Mass Adoption of STO Part One: Utility

Despite the general hype around STO in the crypto industry, wide-scale implementation of security tokens will remain a steep uphill battle.

Most of the dialogue on obstacles focuses on regulatory uncertainty over security tokens, as if clarity on regulatory concerns is the only issue holding back the industry.


The difficulties in achieving mass adoption will not only be regulatory.
Like any other technology the question will revolve around whether security tokens solve a problem that the end user finds painful enough.


So other than regulation, what will it take for STO mass adoption?

Utility in Token Governance

With a background in VC, we know that for any technology to gain traction, it must have very specific use cases. The more relevant the use case, the greater utility the technology has in solving a problem.


Private companies can employ the mechanics and governance models of security tokens to decrease administrative costs and increase transaction speeds.


If private companies can issue equity in the form of tokens, they can greatly streamline time-draining corporate processes for any corporate event ranging from board meetings to even incoming investor negotiations.

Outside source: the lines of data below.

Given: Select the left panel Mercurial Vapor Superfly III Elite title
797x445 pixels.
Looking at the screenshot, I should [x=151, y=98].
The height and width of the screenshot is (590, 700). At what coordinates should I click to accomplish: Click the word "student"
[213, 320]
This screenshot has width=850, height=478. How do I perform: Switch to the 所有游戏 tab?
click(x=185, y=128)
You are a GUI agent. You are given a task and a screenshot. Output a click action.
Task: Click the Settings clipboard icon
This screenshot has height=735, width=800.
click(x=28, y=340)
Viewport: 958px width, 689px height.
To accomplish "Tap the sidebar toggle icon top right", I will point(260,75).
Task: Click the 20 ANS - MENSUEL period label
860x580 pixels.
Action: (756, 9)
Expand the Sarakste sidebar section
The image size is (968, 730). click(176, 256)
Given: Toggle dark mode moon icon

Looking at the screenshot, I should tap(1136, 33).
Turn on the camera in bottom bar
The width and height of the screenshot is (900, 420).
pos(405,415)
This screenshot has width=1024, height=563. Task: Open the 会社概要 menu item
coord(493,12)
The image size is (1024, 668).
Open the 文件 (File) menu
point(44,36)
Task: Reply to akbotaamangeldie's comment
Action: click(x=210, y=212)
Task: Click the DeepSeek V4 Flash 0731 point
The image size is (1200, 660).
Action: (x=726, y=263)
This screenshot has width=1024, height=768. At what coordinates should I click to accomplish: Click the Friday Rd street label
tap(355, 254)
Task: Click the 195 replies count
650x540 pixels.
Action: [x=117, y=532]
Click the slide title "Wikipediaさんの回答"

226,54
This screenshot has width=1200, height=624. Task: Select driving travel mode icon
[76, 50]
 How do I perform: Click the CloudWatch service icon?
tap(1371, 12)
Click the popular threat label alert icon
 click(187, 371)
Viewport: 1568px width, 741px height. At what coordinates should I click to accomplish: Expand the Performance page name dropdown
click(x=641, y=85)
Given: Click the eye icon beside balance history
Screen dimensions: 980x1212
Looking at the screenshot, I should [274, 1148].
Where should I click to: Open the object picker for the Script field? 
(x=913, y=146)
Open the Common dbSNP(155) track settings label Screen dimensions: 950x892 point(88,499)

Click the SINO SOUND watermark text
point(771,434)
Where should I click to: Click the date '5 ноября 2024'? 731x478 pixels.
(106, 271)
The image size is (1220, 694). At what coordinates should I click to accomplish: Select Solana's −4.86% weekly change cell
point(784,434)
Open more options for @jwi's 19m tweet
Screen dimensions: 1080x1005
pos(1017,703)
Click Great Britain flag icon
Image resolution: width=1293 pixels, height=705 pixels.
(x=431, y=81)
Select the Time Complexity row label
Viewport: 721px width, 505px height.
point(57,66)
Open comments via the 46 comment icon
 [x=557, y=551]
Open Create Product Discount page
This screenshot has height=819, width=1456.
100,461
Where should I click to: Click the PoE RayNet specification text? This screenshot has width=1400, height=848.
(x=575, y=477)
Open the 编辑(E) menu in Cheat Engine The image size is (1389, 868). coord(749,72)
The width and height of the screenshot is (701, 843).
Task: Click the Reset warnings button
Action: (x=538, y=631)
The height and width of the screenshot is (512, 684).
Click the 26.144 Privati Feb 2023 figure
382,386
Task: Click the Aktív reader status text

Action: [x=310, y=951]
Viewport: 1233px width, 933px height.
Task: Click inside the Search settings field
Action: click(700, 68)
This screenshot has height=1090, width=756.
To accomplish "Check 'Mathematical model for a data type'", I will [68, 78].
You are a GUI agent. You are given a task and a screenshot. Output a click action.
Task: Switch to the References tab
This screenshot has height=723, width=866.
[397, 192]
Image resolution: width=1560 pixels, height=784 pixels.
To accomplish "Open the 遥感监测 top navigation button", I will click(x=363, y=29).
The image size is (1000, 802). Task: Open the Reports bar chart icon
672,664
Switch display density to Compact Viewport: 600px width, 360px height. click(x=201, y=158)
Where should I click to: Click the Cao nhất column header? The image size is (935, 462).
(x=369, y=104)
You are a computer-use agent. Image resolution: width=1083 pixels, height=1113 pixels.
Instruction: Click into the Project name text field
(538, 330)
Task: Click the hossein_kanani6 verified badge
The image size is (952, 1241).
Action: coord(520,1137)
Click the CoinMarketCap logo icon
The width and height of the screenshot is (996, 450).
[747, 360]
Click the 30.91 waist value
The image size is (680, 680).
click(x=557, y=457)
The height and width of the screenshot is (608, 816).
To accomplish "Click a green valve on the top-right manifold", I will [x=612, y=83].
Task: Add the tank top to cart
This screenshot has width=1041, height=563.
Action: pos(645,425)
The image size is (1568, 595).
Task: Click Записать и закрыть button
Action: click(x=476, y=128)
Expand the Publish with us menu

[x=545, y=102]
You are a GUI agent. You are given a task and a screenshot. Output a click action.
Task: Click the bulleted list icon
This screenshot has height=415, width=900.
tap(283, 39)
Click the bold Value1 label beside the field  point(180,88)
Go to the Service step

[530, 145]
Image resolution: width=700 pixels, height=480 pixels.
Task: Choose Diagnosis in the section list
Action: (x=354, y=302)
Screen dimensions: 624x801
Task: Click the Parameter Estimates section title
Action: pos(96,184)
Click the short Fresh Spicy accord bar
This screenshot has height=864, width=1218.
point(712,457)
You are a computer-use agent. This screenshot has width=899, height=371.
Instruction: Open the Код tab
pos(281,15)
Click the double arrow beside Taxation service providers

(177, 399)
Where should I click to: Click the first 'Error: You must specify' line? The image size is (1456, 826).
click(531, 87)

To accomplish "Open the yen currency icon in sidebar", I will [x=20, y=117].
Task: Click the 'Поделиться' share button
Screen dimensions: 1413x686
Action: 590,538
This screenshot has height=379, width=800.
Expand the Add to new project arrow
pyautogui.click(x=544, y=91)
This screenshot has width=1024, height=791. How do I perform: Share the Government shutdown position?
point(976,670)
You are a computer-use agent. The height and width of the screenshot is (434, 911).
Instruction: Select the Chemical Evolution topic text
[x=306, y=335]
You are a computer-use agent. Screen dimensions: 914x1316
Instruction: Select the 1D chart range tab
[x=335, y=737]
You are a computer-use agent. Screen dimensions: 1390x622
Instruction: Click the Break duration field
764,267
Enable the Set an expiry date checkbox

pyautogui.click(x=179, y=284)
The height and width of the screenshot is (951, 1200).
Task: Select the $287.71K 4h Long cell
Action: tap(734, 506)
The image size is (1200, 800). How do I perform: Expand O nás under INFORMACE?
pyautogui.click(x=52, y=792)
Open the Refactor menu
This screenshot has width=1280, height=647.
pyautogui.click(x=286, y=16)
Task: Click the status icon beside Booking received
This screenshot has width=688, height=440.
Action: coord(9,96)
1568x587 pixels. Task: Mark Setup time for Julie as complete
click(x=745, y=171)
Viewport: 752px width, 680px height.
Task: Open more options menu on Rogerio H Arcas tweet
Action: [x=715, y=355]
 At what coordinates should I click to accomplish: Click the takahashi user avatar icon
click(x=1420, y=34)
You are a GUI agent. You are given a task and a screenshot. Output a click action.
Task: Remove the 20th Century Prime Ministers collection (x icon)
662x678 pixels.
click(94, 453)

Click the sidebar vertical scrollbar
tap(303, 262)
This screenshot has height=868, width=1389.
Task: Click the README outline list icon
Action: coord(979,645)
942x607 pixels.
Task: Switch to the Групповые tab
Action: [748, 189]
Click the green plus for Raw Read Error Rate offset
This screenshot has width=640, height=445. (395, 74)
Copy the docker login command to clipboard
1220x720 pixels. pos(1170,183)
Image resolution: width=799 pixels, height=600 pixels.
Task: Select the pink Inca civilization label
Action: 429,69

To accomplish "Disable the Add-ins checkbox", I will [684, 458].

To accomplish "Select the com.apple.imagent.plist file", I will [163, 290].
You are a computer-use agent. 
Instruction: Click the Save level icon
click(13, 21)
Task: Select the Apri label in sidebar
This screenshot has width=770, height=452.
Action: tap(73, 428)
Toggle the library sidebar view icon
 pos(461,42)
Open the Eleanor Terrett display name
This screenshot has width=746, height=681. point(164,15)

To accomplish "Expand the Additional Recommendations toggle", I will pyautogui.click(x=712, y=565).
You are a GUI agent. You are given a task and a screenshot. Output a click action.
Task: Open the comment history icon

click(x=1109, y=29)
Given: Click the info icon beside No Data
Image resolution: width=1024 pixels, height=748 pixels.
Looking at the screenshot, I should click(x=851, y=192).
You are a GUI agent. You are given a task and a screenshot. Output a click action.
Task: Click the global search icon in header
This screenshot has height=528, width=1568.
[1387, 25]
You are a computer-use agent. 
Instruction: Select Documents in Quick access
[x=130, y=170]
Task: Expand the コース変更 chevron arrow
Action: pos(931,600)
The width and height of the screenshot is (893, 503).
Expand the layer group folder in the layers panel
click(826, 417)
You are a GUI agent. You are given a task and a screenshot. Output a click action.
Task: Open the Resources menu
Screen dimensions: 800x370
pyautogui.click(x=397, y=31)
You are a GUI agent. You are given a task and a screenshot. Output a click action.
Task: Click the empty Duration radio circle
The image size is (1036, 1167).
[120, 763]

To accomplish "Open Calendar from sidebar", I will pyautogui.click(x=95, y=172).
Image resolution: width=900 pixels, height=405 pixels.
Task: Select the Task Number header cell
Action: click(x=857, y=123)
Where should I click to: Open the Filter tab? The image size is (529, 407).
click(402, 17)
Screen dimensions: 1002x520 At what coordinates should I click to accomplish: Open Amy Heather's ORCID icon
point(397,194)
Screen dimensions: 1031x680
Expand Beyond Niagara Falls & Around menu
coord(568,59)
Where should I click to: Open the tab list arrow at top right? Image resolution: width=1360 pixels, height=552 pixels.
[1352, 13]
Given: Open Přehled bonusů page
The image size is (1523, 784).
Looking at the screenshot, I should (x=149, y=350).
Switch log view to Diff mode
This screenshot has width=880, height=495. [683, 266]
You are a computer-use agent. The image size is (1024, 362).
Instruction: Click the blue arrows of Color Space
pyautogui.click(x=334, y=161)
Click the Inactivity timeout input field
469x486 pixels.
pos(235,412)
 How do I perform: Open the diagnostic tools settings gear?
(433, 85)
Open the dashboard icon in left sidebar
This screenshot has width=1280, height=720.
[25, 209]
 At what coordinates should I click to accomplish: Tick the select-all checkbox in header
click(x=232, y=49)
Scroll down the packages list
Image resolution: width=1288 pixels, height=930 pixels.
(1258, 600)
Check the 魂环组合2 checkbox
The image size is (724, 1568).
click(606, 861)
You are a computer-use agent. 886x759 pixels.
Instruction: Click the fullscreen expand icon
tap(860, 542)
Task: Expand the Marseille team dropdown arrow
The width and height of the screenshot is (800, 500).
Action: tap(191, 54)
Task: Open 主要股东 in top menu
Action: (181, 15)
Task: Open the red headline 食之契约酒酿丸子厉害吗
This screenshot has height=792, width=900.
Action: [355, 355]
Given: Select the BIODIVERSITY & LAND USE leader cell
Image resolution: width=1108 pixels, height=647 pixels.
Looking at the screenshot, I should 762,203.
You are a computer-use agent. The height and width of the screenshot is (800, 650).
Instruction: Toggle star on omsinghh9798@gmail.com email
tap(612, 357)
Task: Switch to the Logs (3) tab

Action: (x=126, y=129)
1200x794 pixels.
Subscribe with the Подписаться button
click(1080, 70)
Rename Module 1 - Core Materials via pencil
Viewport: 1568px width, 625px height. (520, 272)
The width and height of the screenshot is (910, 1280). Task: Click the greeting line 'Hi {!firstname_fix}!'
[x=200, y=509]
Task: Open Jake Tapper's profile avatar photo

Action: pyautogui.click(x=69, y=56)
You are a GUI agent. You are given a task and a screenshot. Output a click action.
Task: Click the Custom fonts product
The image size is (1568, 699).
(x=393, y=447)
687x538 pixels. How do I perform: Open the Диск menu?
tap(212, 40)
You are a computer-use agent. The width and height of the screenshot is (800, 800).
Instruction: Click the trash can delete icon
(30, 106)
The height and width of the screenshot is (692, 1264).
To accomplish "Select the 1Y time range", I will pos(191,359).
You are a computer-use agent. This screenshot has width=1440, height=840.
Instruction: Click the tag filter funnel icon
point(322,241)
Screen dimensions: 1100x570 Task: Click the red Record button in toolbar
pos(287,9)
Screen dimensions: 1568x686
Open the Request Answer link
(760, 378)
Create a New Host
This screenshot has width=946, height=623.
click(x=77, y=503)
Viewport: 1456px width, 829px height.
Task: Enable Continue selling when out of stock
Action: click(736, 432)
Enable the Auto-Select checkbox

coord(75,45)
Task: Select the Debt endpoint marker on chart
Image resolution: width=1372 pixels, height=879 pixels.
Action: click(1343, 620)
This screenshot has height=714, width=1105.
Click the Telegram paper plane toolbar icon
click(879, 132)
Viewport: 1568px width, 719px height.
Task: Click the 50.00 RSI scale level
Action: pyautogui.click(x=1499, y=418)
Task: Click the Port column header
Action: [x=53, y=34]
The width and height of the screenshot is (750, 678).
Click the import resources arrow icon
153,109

Fundraising negotiations, for example, can be dramatically shortened. Rather than emailing investors in separate threads to sign off on fundraising documents, companies can digitally publish decision requests to previous investors.


The outcomes of these decisions can be recorded immutably on the blockchain layer, protecting voting outcomes. This immutable record which can automatically detect conflicts and contradictions in fundraising agreements will be invaluable at the company’s next fundraise or acquisition event.

Utility in Liquidity

For investors, liquidity is the name of the game. Venture capital investments are characterized as the least liquid type of investment available to investors. This liquidity risk is a major barrier to entry for investors. It can also skew investment appetite from companies that truly have long-term potential towards companies that can secure a quick exit.

 

Illiquidity in VC investments has come to be accepted as a given, despite its clear disadvantages. It does not have to be this way.

 

By creating a ledger system that is easy to update and keep track of, security tokens can allow VC investors to fluidly buy and sell ownership in private companies before any acquisition or IPO.

 

There’s a running joke in the VC industry that a cap table (company ownership ledger) is only correct at two points in time: when the company is freshly incorporated and when the company is sold. Anything in between is simply a mess of unreconciled paper contracts and spreadsheets. In other words, the administrative aspects of updating cap tables is a major bottleneck preventing the liquidity of private shares.

 

It does not have to be this way. Security token governance models and mechanics are designed to solve exactly this issue. They are designed to do so transparently and immutably. Any dispute around ownership in a company can employ the blockchain ledger to assist in resolution. If faulty logic resulted in an incorrect cap table at any time, the mistake can be clearly tracked to its point of origin and subsequently amended in the ledger.


This capability will allows investors who want to shed their liquidity risk to sell their equity tokens to investors who have an appetite for longer term risk. There is tremendous demand for this type of transaction.